Delayed otolith development triggers behavioral recovery. a Transmitted light images of the otoliths of the inner ear in three animals. In a WT animal (top), the utricular (U), saccular (S), and lagenar (L) otoliths are well-formed by 13 dpf. A typical otog ^c.1522+2T>A animal exhibits only the S and L otoliths at 13 dpf (middle). Around 14 dpf, many otog ^c.1522+2T>A animals spontaneously develop a utricular otolith, which is initially smaller than that of WT (bottom). The bottom image is stitched from two separate sets of z-planes due to the small size of the nascent utricular otolith. b Examples of abnormal and normal swimming posture in one otog ^c.1522+2T>A larva. This animal first developed utricular otoliths at 14 dpf, but on that day still swam abnormally, with dorsal-up posture on 0/5 swim bouts (top); here it is seen from above lying left side up and then reversing to orient right flank up during a swim. The plastic pipette used to deliver a touch stimulus can be seen contacting the head at the beginning of swim. At 15 dpf (bottom) this same animal began and maintained its swim with dorsal-up posture in 5/5 swim bouts. A 45 ° mirror can be seen at the top of these images, confirming that this animal is dorsal up. Images represent subsets of frames from high-speed videography under infrared illumination and are 2 ms exposures, 14 ms apart. c Summary of postural behaviors before and after the delayed arrival of 1 or 2 utricular otoliths in 14 otog ^c.1522+2T>A animals. Day 0 indicates the first day on which at least one utricular otolith was observed in approximately normal position, regardless of size (actual age at day 0, 13–17 dpf). Animals that maintained dorsal-up orientation throughout swim bouts in the dark were considered to have normal posture; animals that rolled sideways, upside-down, or pitched vertically during 50 % or more of swim bouts were considered to have abnormal posture.

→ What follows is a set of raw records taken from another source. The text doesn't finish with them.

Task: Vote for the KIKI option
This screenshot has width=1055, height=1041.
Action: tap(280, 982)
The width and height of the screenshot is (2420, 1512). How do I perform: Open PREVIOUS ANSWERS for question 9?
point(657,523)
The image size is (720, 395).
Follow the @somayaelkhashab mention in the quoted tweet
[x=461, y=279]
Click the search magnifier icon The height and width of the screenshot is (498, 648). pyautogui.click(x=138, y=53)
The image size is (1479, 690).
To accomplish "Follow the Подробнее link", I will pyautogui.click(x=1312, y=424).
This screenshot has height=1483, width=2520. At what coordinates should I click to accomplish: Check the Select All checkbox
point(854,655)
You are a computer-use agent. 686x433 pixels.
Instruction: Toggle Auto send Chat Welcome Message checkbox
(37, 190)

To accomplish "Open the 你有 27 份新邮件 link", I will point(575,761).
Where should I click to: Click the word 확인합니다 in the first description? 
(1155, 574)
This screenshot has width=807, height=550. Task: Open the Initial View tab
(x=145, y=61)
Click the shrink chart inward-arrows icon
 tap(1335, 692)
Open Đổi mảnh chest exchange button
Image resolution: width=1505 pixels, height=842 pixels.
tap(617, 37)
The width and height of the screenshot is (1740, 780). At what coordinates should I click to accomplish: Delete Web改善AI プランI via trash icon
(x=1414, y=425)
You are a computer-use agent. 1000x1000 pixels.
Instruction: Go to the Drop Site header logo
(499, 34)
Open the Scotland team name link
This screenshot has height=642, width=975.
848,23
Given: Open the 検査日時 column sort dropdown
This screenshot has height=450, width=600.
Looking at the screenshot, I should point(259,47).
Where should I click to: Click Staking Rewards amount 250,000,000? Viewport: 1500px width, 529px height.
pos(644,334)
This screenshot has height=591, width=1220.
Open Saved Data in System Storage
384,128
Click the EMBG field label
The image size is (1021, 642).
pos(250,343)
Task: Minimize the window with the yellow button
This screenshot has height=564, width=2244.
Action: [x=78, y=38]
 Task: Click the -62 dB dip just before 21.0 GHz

Each row represents observations from a different animal. Examples of swimming behavior are shown in b for the animal highlighted with red circles. d Postural behaviors before and after the development of lagenar otoliths in four animals. Day 0 indicates the first day on which at least one normally positioned lagenar otolith develops (actual age, 13–15 dpf). In these animals, which did not develop utricular otoliths over the time course represented here, posture remained abnormal.